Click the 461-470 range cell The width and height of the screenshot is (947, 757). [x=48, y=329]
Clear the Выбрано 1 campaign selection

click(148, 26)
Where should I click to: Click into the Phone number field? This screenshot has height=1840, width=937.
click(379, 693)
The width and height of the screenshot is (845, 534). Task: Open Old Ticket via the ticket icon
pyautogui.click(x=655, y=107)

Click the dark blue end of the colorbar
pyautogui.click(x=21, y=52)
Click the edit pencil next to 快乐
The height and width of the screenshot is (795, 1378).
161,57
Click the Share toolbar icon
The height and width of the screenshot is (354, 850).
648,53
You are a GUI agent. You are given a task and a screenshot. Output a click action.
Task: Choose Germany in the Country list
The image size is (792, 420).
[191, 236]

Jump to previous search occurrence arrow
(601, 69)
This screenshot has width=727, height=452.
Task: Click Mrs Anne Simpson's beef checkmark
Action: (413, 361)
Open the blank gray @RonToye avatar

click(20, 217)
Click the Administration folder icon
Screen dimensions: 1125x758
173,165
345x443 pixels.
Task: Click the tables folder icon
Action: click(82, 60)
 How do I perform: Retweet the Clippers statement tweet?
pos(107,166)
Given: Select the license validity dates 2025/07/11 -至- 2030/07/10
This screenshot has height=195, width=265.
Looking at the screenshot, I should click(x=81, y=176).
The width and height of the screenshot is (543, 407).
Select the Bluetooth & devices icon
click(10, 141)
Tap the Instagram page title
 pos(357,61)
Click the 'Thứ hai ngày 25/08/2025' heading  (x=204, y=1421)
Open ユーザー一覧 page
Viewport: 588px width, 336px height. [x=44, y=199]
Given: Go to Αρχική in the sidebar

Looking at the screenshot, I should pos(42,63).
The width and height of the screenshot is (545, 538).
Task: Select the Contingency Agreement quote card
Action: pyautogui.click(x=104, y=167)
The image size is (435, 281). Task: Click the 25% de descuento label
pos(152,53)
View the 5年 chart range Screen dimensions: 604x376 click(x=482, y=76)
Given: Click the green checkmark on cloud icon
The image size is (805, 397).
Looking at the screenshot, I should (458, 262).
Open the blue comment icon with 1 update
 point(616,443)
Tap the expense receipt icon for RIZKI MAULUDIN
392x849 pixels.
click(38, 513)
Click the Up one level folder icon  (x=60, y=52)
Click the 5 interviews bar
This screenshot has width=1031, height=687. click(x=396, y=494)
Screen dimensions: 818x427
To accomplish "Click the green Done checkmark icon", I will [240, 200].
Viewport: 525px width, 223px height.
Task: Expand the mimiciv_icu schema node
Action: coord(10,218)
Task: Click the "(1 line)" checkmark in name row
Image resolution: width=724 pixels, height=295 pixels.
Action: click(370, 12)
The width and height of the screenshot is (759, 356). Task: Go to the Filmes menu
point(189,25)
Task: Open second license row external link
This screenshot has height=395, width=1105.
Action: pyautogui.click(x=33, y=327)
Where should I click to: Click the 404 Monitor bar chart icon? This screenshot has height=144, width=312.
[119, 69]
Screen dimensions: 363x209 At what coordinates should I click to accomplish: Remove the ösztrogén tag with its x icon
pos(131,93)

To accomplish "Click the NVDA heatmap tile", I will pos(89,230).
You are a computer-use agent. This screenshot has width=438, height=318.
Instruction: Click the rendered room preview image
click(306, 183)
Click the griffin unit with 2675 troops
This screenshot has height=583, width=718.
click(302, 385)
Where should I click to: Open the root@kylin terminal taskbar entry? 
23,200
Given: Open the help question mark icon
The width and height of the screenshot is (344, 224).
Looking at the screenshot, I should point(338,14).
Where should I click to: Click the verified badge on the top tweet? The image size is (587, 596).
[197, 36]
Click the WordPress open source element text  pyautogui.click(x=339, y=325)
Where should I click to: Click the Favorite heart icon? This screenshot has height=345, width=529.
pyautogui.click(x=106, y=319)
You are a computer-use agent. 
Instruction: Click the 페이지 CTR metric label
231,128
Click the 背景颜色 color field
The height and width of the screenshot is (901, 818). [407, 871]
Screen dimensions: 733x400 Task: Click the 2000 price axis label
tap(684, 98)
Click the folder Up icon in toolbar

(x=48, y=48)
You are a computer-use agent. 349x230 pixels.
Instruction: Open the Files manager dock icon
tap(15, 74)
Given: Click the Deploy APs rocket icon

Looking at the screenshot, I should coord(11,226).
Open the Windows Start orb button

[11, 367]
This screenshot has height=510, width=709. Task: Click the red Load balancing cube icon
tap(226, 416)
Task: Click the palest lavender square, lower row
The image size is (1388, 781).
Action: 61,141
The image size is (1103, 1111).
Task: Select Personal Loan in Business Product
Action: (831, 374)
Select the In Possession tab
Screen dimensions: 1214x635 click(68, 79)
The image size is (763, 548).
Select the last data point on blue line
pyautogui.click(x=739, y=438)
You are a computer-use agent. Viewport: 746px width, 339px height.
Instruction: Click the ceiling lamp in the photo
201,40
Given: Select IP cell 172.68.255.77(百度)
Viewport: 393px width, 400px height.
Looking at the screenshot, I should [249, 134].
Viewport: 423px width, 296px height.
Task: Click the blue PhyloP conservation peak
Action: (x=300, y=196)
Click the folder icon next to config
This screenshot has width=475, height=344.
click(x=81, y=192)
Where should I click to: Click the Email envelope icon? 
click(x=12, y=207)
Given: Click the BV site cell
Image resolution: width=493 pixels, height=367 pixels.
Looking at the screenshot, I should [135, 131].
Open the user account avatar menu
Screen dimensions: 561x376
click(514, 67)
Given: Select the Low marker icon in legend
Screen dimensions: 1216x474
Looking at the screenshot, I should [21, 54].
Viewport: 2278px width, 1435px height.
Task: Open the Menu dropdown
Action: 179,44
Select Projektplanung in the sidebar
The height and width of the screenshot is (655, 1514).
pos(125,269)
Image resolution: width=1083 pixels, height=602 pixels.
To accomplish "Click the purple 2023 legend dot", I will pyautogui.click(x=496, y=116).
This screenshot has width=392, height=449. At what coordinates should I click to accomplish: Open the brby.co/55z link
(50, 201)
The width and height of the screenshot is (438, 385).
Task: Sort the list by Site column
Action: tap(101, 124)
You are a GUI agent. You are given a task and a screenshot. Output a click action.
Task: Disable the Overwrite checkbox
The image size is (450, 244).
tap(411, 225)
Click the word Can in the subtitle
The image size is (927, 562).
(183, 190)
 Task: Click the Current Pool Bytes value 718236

## HOW TO COMPLETE THIS TASK
Work out how many lines of the material contain "next". Reply with that number only.

## PROBLEM SOLUTION
2